Tacrolimus Metabolism and Renal Function Following Renal Transplantation Using Once-Daily Envarsus XR as Compared to Twice-Daily Prograf
Name: Averill Clapp
School: Vagelos College of Physicians and Surgeons, Class of 2023
Mentor: Mark A. Hardy, MD and Annette Wu, MD, MPH, PhD
Abstract
Tacrolimus is the most commonly used maintenance immunosuppressive calcineurin inhibitor (CNI) in renal transplantation. Tacrolimus metabolism is known to vary widely across transplant recipients, especially among African Americans, and excess exposure to the drug may contribute significantly to CNI nephrotoxicity over the long term. In this prospective randomized preliminary study, we sought to investigate the impact of tacrolimus metabolism rate on nephrotoxicity as determined by serum creatinine levels obtained serially over a one-year period following renal transplantation. The study was conducted in 50 patients, 45 of whom completed one year of observation.

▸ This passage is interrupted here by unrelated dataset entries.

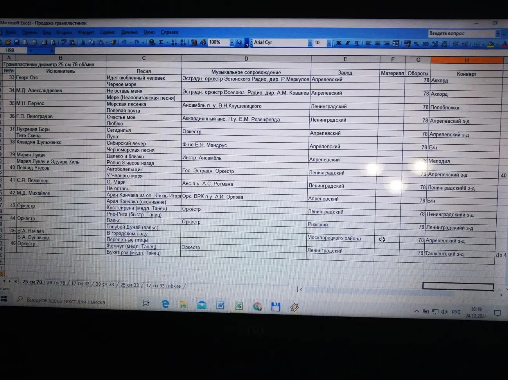Click the Merge and Center icon
The width and height of the screenshot is (508, 380).
click(396, 43)
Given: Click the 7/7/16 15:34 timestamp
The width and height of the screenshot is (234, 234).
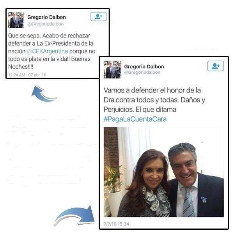Looking at the screenshot, I should click(x=116, y=224).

Participants received either a twice-daily immediate release tacrolimus formulation (Prograf) or a once-daily extended release tacrolimus formulation (Envarsus XR). We hypothesized that patients treated with Envarsus XR may achieve more consistent calcineurin exposure with overall lower doses of tacrolimus, decreasing the risk of CNI nephrotoxicity. We also analyzed differences in tacrolimus metabolism and renal function outcomes among African American (AA) patients and patients of other races. We did not find significant differences within the Prograf and Envarsus XR groups with regards to tacrolimus metabolism, blood trough concentrations, or total tacrolimus dose per patient. We did, however, observe that AA recipients demonstrated faster tacrolimus metabolism on average and higher mean serum creatinine levels than their counterparts. While a future study with increased statistical power will be needed to validate our preliminary findings, the trends observed in this study may be useful in predicting who may be at higher risk of CNI nephrotoxicity and help to avoid it.